There are three changes he would like to see in the Orthodox world.
“I would like more respect paid to other Jews,” he said. “It’s not only Orthodox Jews who are serious, passionate, and making serious sacrifices for Judaism. I would like to see respect for the passions and the seriousness of the non-Orthodox.
“I would like everyone to remember that everything that can be measured is probably less important than the other stuff.
“And I would like for them to stop hurting the lives of children by giving them so little room to be individuals.” No one needs pop culture, he added, but “Western high culture? You’re hurting people by shutting them off from it.” That’s not a problem in the modern Orthodox community, he added, but it is when you move farther right.
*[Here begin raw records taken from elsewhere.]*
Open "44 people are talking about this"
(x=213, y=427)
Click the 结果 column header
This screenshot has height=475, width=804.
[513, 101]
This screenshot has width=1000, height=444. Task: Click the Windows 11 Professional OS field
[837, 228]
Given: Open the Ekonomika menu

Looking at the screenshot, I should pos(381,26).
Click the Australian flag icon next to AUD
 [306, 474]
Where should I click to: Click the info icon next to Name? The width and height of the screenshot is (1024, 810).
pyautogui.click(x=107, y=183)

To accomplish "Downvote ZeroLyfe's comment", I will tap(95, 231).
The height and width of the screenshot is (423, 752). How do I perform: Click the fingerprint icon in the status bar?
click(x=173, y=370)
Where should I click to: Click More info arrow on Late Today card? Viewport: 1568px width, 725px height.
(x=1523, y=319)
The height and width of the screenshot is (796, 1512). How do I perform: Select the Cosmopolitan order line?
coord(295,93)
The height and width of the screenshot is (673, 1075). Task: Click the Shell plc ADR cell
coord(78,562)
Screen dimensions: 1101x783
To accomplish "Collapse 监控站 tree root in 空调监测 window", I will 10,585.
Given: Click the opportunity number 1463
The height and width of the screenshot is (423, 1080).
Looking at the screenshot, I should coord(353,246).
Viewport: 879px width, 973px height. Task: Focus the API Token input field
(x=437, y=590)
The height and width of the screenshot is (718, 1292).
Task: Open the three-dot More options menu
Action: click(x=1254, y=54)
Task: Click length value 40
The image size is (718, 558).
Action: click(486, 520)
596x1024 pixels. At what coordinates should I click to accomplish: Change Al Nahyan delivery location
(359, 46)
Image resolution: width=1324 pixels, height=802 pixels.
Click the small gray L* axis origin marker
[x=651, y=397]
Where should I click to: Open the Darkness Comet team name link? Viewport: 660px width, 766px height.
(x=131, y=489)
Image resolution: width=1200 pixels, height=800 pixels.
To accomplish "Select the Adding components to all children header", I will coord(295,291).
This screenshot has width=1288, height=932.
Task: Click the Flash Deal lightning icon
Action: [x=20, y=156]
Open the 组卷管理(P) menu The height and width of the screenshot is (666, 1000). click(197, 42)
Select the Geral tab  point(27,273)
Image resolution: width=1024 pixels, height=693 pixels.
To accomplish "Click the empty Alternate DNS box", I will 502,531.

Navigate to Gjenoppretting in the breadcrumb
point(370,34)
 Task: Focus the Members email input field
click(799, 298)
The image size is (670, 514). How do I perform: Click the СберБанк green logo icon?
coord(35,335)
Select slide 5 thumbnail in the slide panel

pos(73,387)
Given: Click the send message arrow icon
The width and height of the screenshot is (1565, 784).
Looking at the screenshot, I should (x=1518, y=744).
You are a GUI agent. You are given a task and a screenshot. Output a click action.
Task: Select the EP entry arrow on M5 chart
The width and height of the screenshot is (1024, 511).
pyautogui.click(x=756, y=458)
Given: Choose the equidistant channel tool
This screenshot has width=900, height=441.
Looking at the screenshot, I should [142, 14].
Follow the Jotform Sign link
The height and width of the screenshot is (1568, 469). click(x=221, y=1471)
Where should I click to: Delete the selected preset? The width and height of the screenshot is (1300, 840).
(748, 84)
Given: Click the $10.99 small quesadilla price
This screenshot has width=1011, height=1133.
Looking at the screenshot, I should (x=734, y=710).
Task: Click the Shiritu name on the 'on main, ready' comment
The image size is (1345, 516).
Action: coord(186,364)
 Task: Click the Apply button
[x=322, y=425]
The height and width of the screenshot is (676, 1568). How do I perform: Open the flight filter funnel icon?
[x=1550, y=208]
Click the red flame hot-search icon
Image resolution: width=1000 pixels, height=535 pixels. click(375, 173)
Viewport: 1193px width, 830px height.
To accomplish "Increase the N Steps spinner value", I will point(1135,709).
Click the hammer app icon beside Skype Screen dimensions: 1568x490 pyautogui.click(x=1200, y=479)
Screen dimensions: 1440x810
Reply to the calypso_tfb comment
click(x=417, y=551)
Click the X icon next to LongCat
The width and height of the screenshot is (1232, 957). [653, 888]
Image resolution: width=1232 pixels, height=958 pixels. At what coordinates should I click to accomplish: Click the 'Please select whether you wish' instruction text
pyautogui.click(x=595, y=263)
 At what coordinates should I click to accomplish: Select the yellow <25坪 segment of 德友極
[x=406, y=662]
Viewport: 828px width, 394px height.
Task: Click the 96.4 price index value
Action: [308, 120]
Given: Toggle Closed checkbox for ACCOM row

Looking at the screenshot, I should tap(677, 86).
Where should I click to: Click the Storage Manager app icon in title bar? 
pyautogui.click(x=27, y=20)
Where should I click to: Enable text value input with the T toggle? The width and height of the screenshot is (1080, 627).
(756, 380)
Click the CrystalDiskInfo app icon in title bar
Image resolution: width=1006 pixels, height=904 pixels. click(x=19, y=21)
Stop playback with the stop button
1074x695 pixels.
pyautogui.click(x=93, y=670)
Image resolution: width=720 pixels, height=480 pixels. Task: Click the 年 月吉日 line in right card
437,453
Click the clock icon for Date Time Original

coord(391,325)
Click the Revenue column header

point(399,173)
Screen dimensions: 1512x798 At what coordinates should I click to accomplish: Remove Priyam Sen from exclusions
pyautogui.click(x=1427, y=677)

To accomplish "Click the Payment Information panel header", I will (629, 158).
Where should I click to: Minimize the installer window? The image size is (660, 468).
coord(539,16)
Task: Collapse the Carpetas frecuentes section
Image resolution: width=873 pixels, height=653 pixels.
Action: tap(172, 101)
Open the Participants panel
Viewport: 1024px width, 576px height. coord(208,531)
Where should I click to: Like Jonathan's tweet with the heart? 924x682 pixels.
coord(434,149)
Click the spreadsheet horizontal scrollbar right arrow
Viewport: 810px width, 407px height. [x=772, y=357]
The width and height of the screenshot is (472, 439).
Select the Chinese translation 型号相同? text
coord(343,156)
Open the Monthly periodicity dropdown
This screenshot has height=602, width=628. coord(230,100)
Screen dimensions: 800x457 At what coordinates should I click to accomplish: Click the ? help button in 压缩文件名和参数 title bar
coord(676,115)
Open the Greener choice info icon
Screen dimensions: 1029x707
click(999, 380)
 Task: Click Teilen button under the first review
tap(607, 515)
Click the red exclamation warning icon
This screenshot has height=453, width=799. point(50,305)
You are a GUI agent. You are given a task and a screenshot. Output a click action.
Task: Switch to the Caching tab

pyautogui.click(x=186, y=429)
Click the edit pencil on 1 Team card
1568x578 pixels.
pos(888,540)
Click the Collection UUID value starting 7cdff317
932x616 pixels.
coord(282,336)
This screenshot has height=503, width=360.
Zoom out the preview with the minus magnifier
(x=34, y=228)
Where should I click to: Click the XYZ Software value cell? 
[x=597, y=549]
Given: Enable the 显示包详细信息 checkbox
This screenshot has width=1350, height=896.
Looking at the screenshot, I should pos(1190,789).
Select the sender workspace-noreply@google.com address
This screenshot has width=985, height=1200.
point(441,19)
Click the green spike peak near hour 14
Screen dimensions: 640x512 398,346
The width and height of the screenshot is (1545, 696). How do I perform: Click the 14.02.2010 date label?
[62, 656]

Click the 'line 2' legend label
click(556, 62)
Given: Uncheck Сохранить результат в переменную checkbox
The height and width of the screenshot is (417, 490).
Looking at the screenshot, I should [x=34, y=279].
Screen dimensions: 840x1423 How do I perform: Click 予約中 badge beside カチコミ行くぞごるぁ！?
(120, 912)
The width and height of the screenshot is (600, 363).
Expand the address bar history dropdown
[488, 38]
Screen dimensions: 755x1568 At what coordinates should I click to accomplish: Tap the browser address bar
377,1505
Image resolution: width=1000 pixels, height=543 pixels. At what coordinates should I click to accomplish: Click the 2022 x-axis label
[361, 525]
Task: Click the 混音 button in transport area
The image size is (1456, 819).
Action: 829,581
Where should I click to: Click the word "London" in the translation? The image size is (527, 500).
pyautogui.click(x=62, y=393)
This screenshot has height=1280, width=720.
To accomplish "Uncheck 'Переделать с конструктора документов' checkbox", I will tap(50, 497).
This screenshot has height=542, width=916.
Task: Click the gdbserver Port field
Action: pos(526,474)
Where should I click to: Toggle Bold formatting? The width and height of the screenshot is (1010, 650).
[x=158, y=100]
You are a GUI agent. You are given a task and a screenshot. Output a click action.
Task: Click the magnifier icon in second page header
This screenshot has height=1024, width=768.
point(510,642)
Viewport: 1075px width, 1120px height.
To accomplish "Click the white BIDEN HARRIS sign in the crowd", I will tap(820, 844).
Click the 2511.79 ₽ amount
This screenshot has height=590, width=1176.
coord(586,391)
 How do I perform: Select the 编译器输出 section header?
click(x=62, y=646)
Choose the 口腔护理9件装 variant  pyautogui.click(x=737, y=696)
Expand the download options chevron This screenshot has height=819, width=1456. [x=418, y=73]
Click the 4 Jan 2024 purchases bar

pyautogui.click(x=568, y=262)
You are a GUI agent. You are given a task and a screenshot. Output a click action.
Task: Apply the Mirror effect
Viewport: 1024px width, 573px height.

Shaarey Israel is his first non-Orthodox community. It was formed by the merger of the Monsey Jewish Center and Shaarey Tfiloh; seven years ago the renamed congregation opened its new building, a large, beautiful place with a sanctuary through which light streams and whose stained-glass windows reflect bright colors onto pale surfaces.
The shul’s practice is basically mid-century Conservadox; seating is mixed but the services are firmly non-egalitarian, with women allowed on the bimah only when the ark is closed and the sifrei Torah inside.
“It’s going great,” Rabbi Weinbach said. “All of the congregation’s essential structures are intact. We have twice-daily minyans, great adult education, and a great staff. All the pieces are in place, and we will turn its proud history into a relevant future.
“The people are so dedicated to the shul that they have stuck with it, and they really care. I love speaking, I love teaching, and I have an enthusiastic audience,” he said.
The synagogue has a Hebrew school, and Rabbi Weinbach is able to draw on his experience as an educator to help it grow. “They’re letting me be innovative, and we’re bringing iPads to the school,” he said.
The location is challenging, in that the non-charedi population seems to be in retreat, but he thinks growth is possible. There are Jews who drop out of charedi life but do not want to leave it all behind. “If we start to attract those dropouts…” he mused.
So now, openly acknowledging his split with Orthodoxy but still profoundly influenced by it, hoping to bring other Jews closer to the passionate spirituality that is sometimes under the surface of Jewish life but always there, Rabbi Weinbach has high hopes for Shaarey Israel, for the Rockland Jewish community, and for himself as a leader, educator, and open-minded friend.